このように栄養ドリンクは医薬品または医薬部外品のため、「滋養強壮」や「栄養補給」などと宣伝できるのだ。 一方のエナドリは食品衛生法のもと、「清涼飲料水」に分類される。要はコカ・コーラや三ツ矢サイダーのようなジュースと同じ扱いである。 エナドリには栄養ドリンクのように、タウリンは含まれていないため、間違っても医薬品などではない(ややこしいが、海外のエナドリにはタウリンが含まれていることもある)。 その代わりに「カフェイン」と「アルギニン」、あるいは「ガラナ」などが添加されている。前者の説明は省かせてもらうが、後者は必須アミノ酸の一種であり、人の体内で生成できないアミノ酸である。代謝をよくする効果があり、この成分が「リフレッシュ」を感じさせてくれるのである(もっとも、エナドリを飲んでアガるのは、主にカフェインによるものだが……)。

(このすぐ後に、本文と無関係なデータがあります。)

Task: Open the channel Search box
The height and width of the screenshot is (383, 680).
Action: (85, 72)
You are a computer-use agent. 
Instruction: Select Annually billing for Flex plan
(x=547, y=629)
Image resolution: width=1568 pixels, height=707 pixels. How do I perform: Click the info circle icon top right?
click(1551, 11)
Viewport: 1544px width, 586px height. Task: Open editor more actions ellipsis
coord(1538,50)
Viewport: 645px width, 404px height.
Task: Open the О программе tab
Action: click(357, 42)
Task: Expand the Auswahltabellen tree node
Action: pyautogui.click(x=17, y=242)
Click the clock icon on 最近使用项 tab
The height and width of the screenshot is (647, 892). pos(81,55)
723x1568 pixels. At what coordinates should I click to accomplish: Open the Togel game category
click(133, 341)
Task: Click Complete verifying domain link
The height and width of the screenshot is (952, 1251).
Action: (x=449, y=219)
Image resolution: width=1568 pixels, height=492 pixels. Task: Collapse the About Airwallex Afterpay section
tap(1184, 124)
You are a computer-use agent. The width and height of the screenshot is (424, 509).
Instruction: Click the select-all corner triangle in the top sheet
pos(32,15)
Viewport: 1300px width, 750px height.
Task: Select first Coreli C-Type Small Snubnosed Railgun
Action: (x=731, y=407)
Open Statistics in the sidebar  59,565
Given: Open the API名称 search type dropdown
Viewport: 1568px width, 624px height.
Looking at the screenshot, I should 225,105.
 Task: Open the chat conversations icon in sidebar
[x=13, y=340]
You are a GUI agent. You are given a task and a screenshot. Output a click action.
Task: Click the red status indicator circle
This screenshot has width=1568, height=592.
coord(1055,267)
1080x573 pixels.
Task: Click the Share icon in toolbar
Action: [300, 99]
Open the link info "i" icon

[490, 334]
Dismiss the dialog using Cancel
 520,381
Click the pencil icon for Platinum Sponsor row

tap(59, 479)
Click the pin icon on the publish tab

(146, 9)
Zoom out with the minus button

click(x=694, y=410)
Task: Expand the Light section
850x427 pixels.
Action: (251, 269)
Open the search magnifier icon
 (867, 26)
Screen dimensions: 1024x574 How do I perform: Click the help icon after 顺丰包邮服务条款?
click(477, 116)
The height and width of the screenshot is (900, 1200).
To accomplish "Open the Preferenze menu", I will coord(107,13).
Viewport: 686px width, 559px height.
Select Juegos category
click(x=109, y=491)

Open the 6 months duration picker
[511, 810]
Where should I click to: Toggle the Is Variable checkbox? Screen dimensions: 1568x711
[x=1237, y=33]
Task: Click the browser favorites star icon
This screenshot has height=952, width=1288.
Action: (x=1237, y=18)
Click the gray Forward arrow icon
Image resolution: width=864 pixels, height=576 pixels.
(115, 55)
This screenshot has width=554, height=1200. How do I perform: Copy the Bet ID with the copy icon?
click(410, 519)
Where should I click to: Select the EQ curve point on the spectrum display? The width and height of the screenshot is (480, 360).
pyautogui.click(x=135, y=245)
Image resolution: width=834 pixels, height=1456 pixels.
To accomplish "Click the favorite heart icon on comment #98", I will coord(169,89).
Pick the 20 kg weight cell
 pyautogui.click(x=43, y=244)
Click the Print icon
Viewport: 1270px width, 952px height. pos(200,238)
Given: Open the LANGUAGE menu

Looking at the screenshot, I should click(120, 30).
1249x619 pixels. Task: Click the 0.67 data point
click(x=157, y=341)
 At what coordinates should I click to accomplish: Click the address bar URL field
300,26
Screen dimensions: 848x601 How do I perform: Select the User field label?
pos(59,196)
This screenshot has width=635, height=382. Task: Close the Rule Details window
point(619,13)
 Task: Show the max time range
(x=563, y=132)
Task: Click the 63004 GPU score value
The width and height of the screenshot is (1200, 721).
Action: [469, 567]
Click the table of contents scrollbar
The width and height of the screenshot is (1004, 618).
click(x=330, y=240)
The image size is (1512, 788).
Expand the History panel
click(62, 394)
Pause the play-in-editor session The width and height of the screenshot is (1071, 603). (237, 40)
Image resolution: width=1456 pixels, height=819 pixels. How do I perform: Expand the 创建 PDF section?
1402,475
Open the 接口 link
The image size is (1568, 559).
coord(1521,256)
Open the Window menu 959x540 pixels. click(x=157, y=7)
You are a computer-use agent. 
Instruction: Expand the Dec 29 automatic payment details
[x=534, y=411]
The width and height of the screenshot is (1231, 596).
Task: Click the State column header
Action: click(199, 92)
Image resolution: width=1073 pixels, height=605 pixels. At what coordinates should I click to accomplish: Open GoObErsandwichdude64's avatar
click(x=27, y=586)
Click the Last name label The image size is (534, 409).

■勝因は「若者向けマーケティング」 栄養ドリンクとエナドリは、それぞれ違った飲み物だ。しかし、「疲労回復」という面においては、医薬品や医薬部外品のほうが効果はありそうである。それが、なぜエナドリに取って代わってしまったのだろうか? そこには、エナドリ側の「若者向けマーケティング」という戦略があった。 レッドブルが日本に初上陸したのは2005年からだが、当時はさまざまな栄養ドリンクが群雄割拠している時代。そこに、同じく「疲労回復」を謳うレッドブルが入り込む余地はなかった。
そこで、レッドブルはタウリンを抜いて清涼飲料水、つまりジュースとして販売することにした。 それはそれで、レッドオーシャンであるが、レッドブルは栄養ドリンクのいない世界で「アガる」「疲労回復」「カッコいい」というコンセプトを全面的に打ち出し、スポーツイベントや音楽フェスなど、若者が集まる場所でプロモーションをかけていく。 同様に現在、エナドリのシェア2位を誇るモンスターエナジーもタウリンを抜き、若者が集まりやすい場所での地道なサンプリング、そしてエクストリームスポーツなどのスポンサーとなり、「イケてる」飲み物というイメージを打ち出した。